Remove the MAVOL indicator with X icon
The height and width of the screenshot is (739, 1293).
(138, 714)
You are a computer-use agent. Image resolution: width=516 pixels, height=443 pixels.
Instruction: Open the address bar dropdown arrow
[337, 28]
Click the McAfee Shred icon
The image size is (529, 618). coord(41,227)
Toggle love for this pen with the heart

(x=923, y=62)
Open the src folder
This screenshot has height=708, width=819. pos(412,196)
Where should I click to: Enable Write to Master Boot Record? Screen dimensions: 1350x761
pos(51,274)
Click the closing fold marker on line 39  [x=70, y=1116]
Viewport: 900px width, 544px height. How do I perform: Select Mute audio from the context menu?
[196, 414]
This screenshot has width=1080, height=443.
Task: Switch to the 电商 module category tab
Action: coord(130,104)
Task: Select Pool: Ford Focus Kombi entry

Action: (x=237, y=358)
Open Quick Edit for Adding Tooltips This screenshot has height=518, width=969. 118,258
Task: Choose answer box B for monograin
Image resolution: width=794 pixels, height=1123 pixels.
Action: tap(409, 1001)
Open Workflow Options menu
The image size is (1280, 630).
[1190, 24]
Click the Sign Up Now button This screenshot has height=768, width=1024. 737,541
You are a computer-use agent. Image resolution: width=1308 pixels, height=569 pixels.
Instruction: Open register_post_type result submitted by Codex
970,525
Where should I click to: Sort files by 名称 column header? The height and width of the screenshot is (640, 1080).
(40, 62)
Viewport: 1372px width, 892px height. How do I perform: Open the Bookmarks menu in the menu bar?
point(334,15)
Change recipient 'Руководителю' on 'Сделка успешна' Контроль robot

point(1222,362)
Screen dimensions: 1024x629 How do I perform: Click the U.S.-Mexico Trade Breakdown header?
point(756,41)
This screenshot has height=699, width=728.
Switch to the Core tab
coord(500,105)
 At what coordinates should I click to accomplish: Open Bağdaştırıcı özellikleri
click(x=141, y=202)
^^^^
# Task directions:
Identify each line in the material above that contains the string "Viewport", and copy those lines in full.

# Finished task:
Viewport: 900px width, 544px height. How do I perform: Select Mute audio from the context menu?
Viewport: 1372px width, 892px height. How do I perform: Open the Bookmarks menu in the menu bar?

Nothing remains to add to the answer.